● Aim of the exercise:
Quote exactly and only this range of lines in the data below: the line that holds "The image size is (1594, 779)." to the line that holds "The height and width of the screenshot is (438, 407).", both included.

● Record extracts:

....................

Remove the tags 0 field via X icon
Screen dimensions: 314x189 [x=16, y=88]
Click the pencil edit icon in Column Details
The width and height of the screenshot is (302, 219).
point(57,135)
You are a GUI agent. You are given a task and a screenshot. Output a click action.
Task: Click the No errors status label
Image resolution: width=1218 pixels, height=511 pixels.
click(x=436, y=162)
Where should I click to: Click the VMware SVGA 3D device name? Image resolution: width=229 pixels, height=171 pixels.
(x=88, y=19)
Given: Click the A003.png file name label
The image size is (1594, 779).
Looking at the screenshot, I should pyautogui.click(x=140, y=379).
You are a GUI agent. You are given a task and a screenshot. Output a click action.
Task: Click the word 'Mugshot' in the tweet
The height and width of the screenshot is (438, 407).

....................

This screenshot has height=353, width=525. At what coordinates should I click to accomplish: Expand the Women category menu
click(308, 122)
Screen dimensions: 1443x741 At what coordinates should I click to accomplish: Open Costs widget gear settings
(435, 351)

....................

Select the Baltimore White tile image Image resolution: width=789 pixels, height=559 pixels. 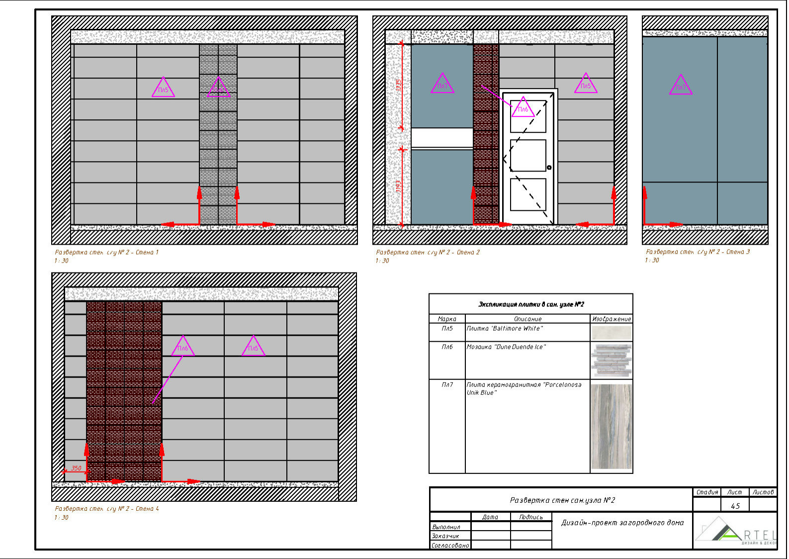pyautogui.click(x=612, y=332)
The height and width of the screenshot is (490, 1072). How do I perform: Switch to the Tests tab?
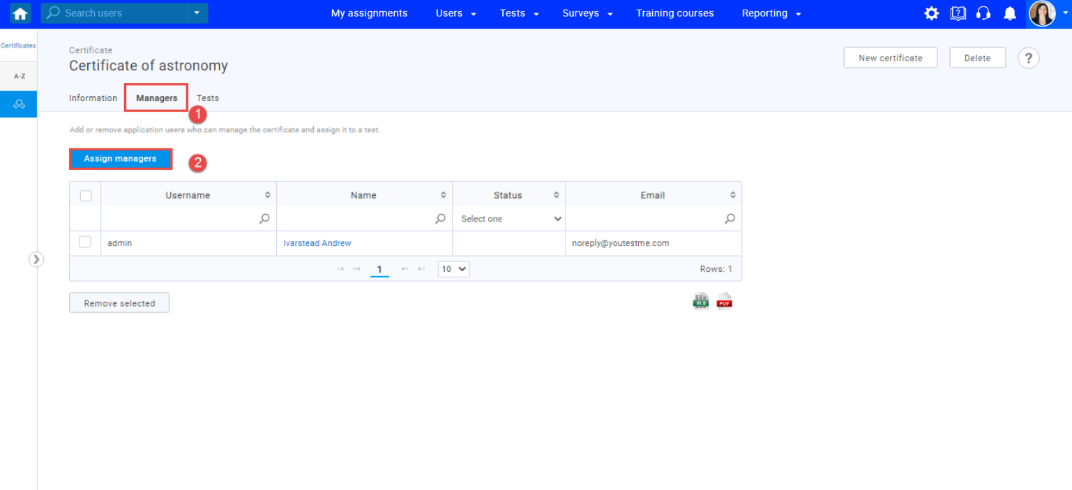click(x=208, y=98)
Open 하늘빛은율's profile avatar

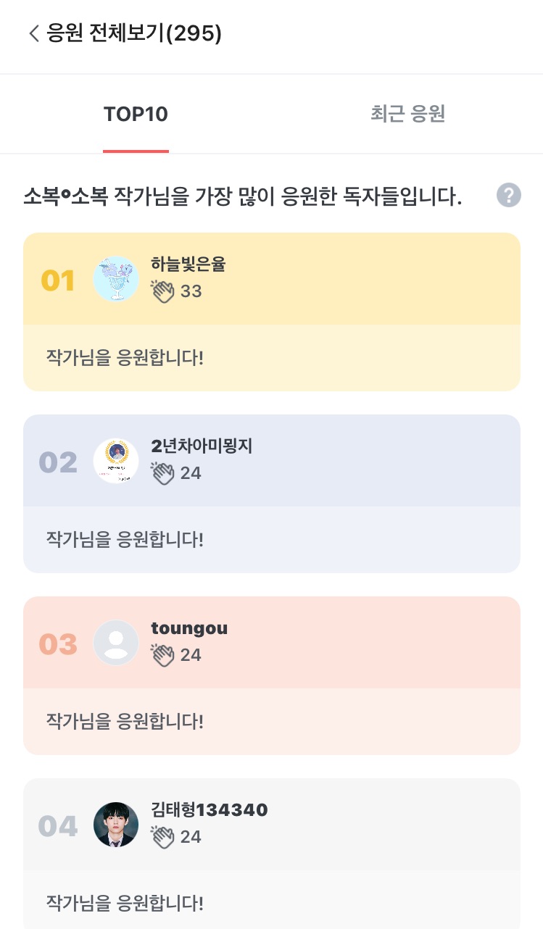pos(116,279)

....................

● Solution to this problem:
The image size is (1594, 779).
Looking at the screenshot, I should pyautogui.click(x=140, y=379).
You are a GUI agent. You are given a task and a screenshot. Output a click action.
Task: Click the word 'Mugshot' in the tweet
The height and width of the screenshot is (438, 407).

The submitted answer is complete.